The Town and Country Planning Order 1987 outlines four main categories:
- Class A covers retail premises, such as shops, banks and restaurants
- Class B includes the likes of offices, workshops and factories
- Class C covers residential uses, like housing and apartments
- And, Class D is reserved for non-residential institutes, such as schools, museums, and libraries.
Most local councils have planning policies that include designated commercial areas. This means that if your property is not located in these specific areas, it may be difficult to gain permission for conversion.
Should you proceed with a property conversion without planning permission, you run the risk of receiving an enforcement notice – an order, that is illegal to ignore.
Once the paperwork is in order, your efforts should be focused on getting the property business-ready. This includes adhering to the health and safety laws set out for commercial environments.
To this end, the building you plan to convert may need to be developed to meet current fire safety, hygiene and energy requirements. After all, if you plan on having employees in your building, you have a duty of care for their wellbeing.
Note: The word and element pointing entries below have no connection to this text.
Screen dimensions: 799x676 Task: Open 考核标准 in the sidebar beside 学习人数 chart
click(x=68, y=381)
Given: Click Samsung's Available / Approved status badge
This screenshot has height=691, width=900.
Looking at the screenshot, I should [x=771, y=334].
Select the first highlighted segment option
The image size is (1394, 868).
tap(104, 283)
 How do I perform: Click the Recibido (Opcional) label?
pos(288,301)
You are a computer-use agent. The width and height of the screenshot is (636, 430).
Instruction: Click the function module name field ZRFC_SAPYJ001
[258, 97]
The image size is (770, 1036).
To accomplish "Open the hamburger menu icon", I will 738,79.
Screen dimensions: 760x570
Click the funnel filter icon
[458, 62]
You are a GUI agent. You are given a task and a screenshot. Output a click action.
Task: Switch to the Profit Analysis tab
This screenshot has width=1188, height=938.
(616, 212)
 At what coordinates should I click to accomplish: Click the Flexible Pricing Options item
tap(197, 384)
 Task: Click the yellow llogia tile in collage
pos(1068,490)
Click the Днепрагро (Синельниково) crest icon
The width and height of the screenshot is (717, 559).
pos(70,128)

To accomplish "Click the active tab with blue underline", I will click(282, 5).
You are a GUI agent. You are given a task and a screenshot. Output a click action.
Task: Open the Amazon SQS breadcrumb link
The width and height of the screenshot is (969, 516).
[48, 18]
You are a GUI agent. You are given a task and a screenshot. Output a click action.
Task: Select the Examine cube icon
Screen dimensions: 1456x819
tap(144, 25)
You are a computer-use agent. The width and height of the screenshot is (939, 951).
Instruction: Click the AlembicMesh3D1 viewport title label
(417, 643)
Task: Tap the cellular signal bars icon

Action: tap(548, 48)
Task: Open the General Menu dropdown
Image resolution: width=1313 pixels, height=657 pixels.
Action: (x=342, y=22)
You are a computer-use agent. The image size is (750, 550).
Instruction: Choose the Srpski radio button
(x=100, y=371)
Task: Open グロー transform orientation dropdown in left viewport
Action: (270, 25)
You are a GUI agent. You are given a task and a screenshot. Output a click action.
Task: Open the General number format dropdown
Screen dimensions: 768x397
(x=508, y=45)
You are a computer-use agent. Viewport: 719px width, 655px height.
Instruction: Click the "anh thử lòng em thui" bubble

These requirements are established by the local branch of the council’s building control body. Get in touch with them directly to find out exactly what modifications may need to be completed on your property.
Before you start any development, however, you should take out public liability insurance. This policy will help to protect you financially should a contractor make a claim for compensation as a result of an accident on your premises. As for your own staff, it is a legal requirement to have employers’ liability insurance.
To read more about what you are legally obliged to do before opening your doors, head to the business section of gov.uk.
Keeping your business secure
Unlike residential properties, a commercial building requires much tighter security systems and commercial property insurance.
For instance, CCTV systems, shutters, alarm systems and other preventative measures can help to deter people from breaking into your property or committing criminal damage. It is also important to have a safe place to lock up any valuables left unattended on the premises.
Unfortunately, despite your best efforts, theft and vandalism can still happen. That is why it is vital to take out commercial building insurance and contents insurance to ensure your property is protected, should the worse happen.
Budget, budget, budget
Although it may seem cheaper to convert an existing property (rather than buy a new one), you still need to budget for unforeseen costs.
For instance, if the building requires work to bring it in line with the previously mentioned workplace regulations, then you could be looking at fees rising into the thousands.
While these fees might seem manageable on their own, they quickly add up. Before you start the conversion, make sure all costs are accounted for to avoid any nasty surprises down the line.